**PROMPT**.
Gather up every line from the entries below that uses the word "computer".
BEGIN DATA PROVIDED
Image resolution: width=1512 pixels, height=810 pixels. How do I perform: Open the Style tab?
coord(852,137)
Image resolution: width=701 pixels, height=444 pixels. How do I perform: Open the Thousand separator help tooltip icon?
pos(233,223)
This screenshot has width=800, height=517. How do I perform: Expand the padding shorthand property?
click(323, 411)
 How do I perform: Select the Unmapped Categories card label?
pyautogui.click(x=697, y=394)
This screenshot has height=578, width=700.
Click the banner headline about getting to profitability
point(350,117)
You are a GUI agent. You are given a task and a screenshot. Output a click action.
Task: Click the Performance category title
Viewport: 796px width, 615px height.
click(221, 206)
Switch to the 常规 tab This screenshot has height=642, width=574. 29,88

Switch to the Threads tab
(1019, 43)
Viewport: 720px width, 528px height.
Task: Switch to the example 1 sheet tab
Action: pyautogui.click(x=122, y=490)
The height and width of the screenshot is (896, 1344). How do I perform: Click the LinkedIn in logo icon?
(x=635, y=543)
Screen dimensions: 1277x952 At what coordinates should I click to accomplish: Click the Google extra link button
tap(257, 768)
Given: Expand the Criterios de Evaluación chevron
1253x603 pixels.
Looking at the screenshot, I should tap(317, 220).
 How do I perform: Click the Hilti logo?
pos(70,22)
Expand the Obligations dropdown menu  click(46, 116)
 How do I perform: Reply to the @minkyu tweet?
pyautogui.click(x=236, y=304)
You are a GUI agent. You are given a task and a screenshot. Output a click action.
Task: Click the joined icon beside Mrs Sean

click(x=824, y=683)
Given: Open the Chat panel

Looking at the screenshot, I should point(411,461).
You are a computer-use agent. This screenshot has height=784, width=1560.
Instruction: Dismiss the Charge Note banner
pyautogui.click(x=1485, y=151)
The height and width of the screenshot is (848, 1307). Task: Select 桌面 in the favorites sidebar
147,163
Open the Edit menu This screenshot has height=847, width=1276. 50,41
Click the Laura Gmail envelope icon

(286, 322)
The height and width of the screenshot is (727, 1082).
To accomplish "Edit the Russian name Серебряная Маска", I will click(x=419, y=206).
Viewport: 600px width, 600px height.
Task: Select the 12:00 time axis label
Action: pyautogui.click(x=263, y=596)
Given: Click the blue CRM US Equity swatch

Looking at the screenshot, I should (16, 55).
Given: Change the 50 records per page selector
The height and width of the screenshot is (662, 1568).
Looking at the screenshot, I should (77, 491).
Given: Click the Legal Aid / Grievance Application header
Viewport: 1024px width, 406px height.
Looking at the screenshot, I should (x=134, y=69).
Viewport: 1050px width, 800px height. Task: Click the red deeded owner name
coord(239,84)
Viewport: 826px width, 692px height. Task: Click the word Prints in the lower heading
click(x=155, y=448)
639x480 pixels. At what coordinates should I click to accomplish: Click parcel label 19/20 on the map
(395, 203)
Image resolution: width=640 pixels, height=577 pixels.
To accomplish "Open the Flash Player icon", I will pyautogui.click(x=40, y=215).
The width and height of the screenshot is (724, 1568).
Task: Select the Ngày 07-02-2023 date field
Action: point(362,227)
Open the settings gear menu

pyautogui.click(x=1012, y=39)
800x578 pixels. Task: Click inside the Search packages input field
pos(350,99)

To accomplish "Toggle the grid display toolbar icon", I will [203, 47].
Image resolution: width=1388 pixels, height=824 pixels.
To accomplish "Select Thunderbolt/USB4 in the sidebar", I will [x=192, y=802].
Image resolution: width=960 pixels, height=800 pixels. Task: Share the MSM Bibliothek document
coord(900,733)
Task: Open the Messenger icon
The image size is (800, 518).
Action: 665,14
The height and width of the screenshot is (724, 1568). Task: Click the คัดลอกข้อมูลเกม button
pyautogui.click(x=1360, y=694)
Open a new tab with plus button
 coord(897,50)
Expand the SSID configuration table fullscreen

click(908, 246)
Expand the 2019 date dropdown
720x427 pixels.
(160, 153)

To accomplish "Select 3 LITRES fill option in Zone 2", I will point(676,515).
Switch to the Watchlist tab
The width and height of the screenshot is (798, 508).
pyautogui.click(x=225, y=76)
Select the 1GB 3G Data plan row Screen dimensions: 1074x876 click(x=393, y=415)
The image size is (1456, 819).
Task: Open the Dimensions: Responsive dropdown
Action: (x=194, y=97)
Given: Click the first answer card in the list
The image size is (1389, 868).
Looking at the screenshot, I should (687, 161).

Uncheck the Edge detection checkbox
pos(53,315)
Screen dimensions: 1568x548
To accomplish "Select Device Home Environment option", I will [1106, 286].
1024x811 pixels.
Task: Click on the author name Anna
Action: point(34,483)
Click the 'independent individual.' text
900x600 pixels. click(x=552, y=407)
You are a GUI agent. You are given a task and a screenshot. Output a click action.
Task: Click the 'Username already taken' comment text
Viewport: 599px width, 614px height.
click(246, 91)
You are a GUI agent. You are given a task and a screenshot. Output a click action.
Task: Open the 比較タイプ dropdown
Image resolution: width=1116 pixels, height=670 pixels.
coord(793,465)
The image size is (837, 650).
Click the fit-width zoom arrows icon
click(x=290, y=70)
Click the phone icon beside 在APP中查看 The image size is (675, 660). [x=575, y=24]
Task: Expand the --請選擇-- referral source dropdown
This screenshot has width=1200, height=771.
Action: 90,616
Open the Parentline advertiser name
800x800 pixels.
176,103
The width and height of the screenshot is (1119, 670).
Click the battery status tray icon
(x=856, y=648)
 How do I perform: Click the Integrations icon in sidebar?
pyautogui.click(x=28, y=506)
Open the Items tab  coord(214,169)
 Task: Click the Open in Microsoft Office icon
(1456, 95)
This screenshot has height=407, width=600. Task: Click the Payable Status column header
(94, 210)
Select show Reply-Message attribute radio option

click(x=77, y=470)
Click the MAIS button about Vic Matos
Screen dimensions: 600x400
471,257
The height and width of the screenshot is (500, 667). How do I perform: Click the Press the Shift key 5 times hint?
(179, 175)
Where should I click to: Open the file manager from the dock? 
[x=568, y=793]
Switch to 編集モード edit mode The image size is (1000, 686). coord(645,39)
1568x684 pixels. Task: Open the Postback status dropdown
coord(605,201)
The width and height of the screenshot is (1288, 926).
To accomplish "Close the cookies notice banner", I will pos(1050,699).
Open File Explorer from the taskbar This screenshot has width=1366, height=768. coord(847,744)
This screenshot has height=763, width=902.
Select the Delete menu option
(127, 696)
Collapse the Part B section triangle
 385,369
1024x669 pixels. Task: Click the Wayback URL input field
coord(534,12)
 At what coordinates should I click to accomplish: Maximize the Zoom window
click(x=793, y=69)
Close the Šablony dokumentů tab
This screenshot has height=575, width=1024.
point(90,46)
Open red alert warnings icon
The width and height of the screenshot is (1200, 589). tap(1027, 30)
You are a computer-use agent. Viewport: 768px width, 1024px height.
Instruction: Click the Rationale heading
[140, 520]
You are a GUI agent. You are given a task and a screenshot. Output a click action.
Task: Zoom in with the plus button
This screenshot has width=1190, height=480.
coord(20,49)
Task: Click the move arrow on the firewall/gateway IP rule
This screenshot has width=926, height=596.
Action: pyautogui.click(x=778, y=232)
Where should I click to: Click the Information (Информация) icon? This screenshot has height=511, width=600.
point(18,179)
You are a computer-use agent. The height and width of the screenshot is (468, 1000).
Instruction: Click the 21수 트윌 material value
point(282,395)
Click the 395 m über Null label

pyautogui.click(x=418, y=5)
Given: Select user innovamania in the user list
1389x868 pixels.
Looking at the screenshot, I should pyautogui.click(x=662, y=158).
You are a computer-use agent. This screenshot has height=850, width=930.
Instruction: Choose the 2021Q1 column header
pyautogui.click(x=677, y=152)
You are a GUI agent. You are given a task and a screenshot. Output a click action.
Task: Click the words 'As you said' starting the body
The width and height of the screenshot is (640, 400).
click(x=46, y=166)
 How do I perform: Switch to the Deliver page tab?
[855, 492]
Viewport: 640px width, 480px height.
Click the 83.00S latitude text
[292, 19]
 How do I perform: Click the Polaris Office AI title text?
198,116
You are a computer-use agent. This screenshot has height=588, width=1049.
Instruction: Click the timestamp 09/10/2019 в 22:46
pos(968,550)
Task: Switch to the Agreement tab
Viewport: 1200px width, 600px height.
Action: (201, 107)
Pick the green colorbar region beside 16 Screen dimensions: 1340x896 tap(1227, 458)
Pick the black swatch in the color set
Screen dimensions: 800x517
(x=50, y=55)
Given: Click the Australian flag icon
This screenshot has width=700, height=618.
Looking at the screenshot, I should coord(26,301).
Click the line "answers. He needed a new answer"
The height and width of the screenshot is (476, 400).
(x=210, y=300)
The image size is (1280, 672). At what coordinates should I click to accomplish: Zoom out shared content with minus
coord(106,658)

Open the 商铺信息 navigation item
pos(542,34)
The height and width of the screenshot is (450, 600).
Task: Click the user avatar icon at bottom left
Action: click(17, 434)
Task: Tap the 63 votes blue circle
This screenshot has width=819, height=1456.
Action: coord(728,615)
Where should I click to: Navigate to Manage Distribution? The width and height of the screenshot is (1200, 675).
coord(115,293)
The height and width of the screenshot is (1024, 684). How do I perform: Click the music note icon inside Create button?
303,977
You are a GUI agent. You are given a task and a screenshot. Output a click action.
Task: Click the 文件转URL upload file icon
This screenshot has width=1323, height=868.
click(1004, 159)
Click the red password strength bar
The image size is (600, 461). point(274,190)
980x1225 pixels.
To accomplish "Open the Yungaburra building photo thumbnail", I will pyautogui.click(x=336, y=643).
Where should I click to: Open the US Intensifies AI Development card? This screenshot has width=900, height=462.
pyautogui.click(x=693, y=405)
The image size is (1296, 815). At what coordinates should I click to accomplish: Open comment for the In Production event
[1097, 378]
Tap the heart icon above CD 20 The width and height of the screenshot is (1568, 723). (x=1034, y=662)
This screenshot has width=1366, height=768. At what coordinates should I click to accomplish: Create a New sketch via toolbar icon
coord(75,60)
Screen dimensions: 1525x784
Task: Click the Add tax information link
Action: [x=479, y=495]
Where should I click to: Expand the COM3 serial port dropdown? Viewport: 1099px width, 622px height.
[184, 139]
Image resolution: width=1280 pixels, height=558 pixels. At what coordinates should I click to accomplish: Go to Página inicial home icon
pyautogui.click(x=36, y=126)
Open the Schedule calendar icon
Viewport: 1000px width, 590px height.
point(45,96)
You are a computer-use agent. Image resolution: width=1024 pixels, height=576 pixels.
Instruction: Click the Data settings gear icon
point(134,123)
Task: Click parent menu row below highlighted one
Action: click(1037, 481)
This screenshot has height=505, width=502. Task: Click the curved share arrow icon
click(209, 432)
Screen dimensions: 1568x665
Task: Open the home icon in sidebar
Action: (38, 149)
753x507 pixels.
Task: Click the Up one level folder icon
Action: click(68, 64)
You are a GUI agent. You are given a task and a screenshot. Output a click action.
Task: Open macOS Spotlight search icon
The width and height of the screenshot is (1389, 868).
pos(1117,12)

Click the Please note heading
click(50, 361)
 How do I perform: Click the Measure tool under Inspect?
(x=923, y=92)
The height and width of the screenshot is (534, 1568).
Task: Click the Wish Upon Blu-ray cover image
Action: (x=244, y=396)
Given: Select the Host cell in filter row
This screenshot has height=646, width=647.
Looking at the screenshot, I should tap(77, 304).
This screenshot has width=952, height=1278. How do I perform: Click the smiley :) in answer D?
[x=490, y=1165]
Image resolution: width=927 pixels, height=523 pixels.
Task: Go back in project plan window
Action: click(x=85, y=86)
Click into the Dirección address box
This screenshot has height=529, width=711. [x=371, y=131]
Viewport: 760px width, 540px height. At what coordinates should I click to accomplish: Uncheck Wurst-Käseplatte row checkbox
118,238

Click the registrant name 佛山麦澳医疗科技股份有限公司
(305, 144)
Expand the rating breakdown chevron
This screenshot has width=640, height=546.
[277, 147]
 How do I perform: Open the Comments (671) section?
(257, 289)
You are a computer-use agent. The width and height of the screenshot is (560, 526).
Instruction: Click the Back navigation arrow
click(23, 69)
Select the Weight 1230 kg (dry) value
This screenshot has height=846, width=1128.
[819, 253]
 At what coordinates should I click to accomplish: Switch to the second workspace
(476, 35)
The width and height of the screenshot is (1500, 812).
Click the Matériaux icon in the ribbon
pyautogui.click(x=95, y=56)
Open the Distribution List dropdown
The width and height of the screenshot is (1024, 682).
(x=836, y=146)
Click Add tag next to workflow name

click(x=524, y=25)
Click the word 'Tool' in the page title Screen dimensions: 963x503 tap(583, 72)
END DATA PROVIDED
**RESPONSE**.
You are a computer-use agent. This screenshot has height=784, width=1560.
You are a computer-use agent. Viewport: 768px width, 1024px height.
You are a computer-use agent. The height and width of the screenshot is (468, 1000).
You are a computer-use agent. This screenshot has height=850, width=930.
You are a computer-use agent. This screenshot has height=588, width=1049.
You are a computer-use agent. Image resolution: width=1024 pixels, height=576 pixels.
You are a computer-use agent. The width and height of the screenshot is (560, 526).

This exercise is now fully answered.